The Fe- and Mg- end-members of the naturally occurring (Fe_1−xMg_x)₂SiO₄ solid solution have been the subject of intensive studies in mineralogy, as refractories, lithium battery materials, and for carbon sequestration.^1–3 Mg₂SiO₄ occurs in three well-known equilibrium polymorphs, referred to as α (forsterite, orthorhombic Pnma olivine structure), β (wadsleyite, orthorhombic Imma spinelloid structure), and γ (ringwoodite, cubic spinel structure) phases. The latter two of these polymorphs (β and γ) are stable at elevated pressure and temperature conditions, yet both can be metastably quenched. One of the less-studied olivine-type silicates, Co₂SiO₄, also exists in three structural forms, analogous to Mg₂SiO₄ phases. Ringwood et al. determined that the transformation to the ringwoodite form of the Co₂SiO₄ takes place at 7 GPa and 700 °C and Morimoto et al. synthesized, analysed, and compared the crystal structures of all three Co₂SiO₄ polymorphs.^4,5

Olivine-type Co₂SiO₄ has been synthesized by a variety of traditional methods, including precipitation, hydrothermal, and sol–gel, all of which involve multi-step synthesis and/or heating to above 500 °C,^6–8 resulting in crystal growth and particle aggregation.
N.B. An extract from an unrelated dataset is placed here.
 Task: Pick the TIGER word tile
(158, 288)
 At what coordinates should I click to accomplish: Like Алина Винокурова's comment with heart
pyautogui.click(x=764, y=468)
For example, Co₂SiO₄ can be produced by heating a mixture of Co₃O₄ and SiO₂ at 1350 °C.⁴ Yatabe et al. synthesized Co₂SiO₄ by sintering an amorphous precipitate, formed by mixing sodium metasilicate and cobalt nitrate solutions, at 1200 °C.⁸ Taguchi et al. synthesized Co₂SiO₄ by hydrothermal reaction of CoCl₂·6H₂O and Na₂SiO₃·9H₂O, and subsequent calcination of the resulting precursor at 950 °C.⁷ Guo et al. also synthesized Co-olivine nanoparticles by solid-state reaction of cobalt acetate and tetraethyl orthosilicate followed by calcination at 500–700 °C.⁹ Stoia et al. used a sol–gel method and tetraethylorthosilicate, cobalt nitrate and organic diols to synthesize Co₂SiO₄/SiO₂ nanocomposite after calcination at 700 °C.⁶ Finally, Bayat et al. recently reported synthesis of Co₂SiO₄ nanostructures and nanocomposites via the sol–gel method using cobalt(II) acetate tetrahydrate, tetraethyl orthosilicate, NH₃ and carbohydrate at calcination temperatures of 500–700 °C.¹⁰

The nanoparticulate Co₂SiO₄ was shown to exhibit improved optical and electrochemical performance.^9,10 The conventional ceramic synthetic processes, which result in grain sizes exceeding 1 micrometer, cannot produce the grain shapes and morphologies required for some of technological applications. Mechanochemical activation by high-energy milling has become a widely used method for solid state synthesis, representing an alternative to high temperature processes.¹¹ The recent report of successful mechanochemical synthesis of Fe₂SiO₄ raises the strong probability that other olivine compounds might be obtained using a similar approach.¹² To this end, we have investigated the one-step synthesis of a stoichiometric mixture of CoO and SiO₂ at ambient temperature. To the best of our knowledge, this approach for synthesizing olivine-structured Co₂SiO₄ has not been tried before.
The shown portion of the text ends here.